Ülkemiz elektrik piyasasına benzer bir piyasa olan ancak ülkemizden daha küçük bir pazar olan İngiltere pazarında 2019 yılında 6.4 milyon tedarikçi değişikliği yapılırken bunun 5.5 milyonu mesafeli kanallarla gerçekleşti. Bu da mesafeli kanalların kullanımı yaygınlaşmadan gerçek anlamda rekabetçi bir pazarın oluşamayacağına dair çok önemli bir örnek olarak ön plana çıkıyor.

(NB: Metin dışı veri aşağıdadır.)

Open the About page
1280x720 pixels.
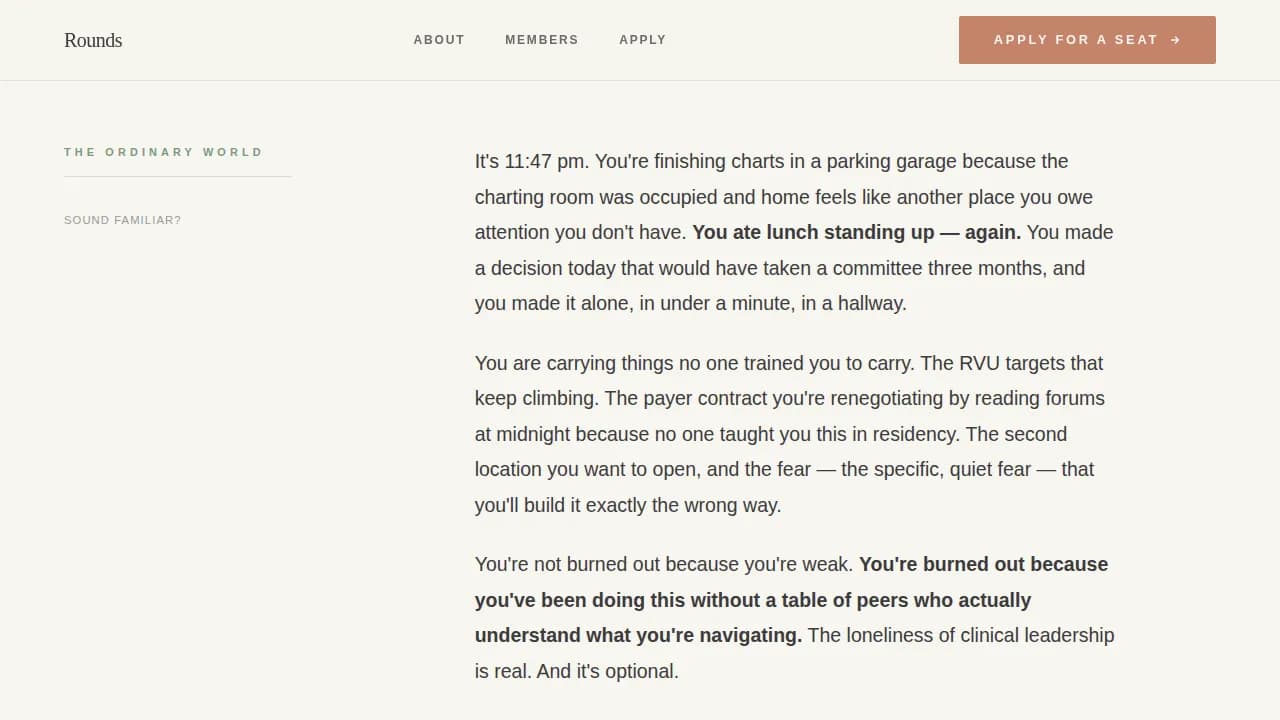click(439, 40)
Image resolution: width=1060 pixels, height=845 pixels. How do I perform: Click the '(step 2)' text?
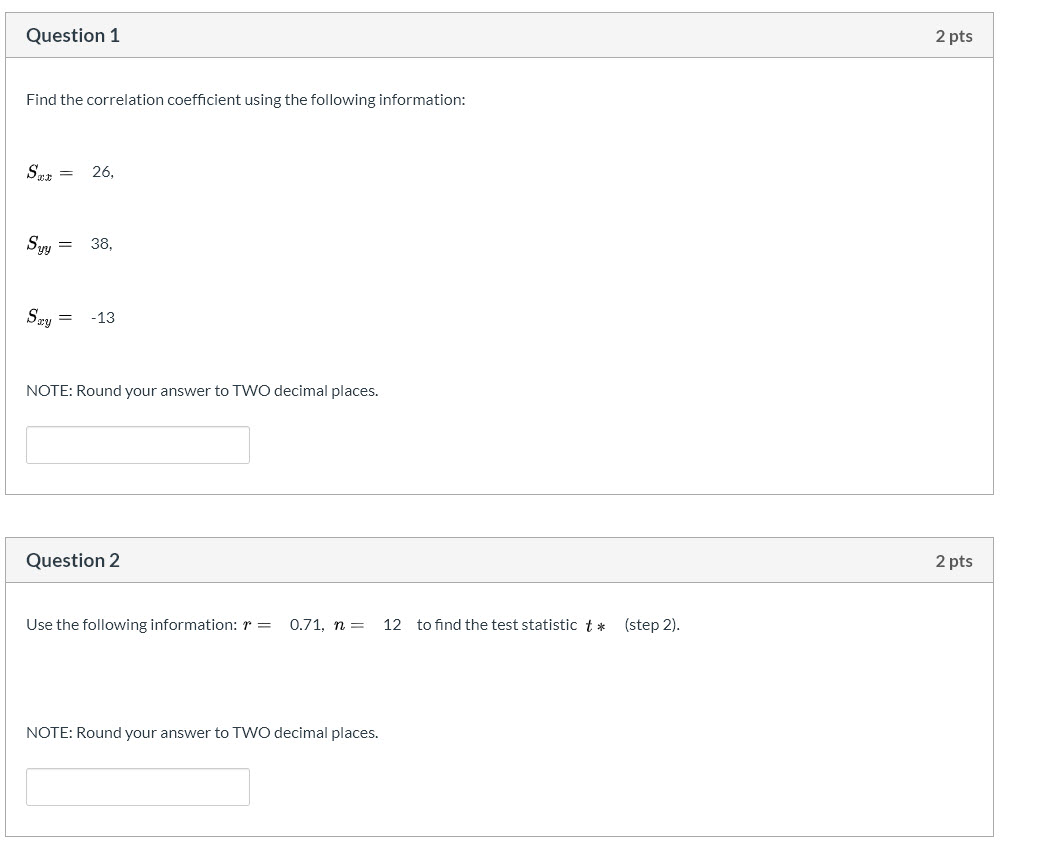[652, 625]
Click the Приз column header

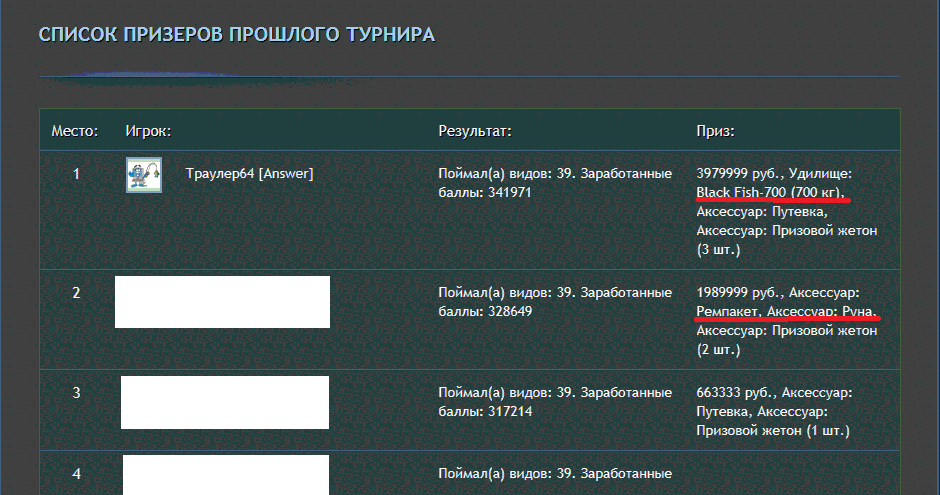coord(715,131)
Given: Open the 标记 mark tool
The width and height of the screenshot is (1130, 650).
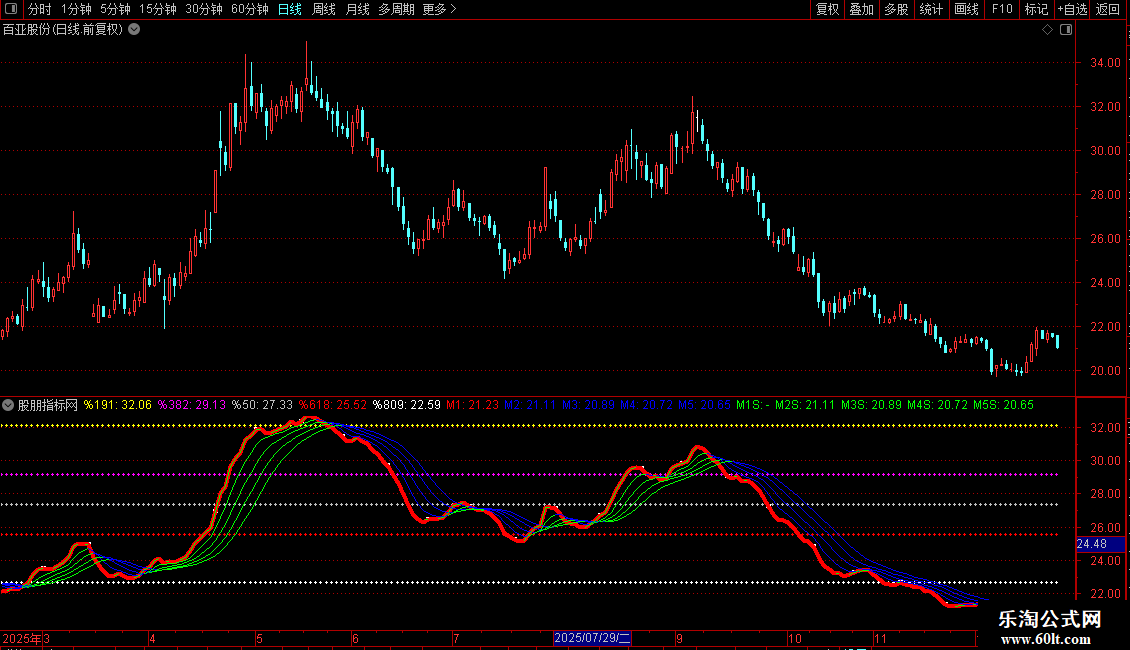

Her ne kadar EPDK yaptığı mevzuat değişiklikleri ve görüş bildirimleri ile mesafeli sözleşmeler aracılığıyla tedarikçi değişikliklerine açıkça izin vermekte idiyse de, tedarikçiler bunun önemini bu salgın sürecinde idrak etmiş durumdalar. Salgın sürecinin öncesinde enerji piyasasının değiştiği ve Enerji 2.0 olarak adlandırılan yeni dönemin başladığı görüşleri hakimdi. Ancak COVID-19 salgını dönemi pek çok değişikliğin çok hızlı gerçekleşmesine neden oldu. Elektrik piyasası, mesafeli sözleşmelerin kullanılması ile birlikte tüketicilerin merkezde olduğu tam anlamıyla dijitalleşmiş ve devasa bir pazar haline gelmiş oluyor. Enerji 2.0’ı pas geçerek Enerji 3.0 dönemine hızlı bir giriş yaptığımızı, bu dönemde tüketici gözünde elektriğin bir emtia olmaktan çıkıp bir hizmet olduğunu anladığı, tüketicilerin gözünden piyasayı göremeyen şirketlerin ise tamamen oyun dışında kaldıkları bir piyasa bizlerle olacak. Tüketicilerin gücü elinde bulundurduğu Enerji 3.0 dönemi herkese hayırlı olsun.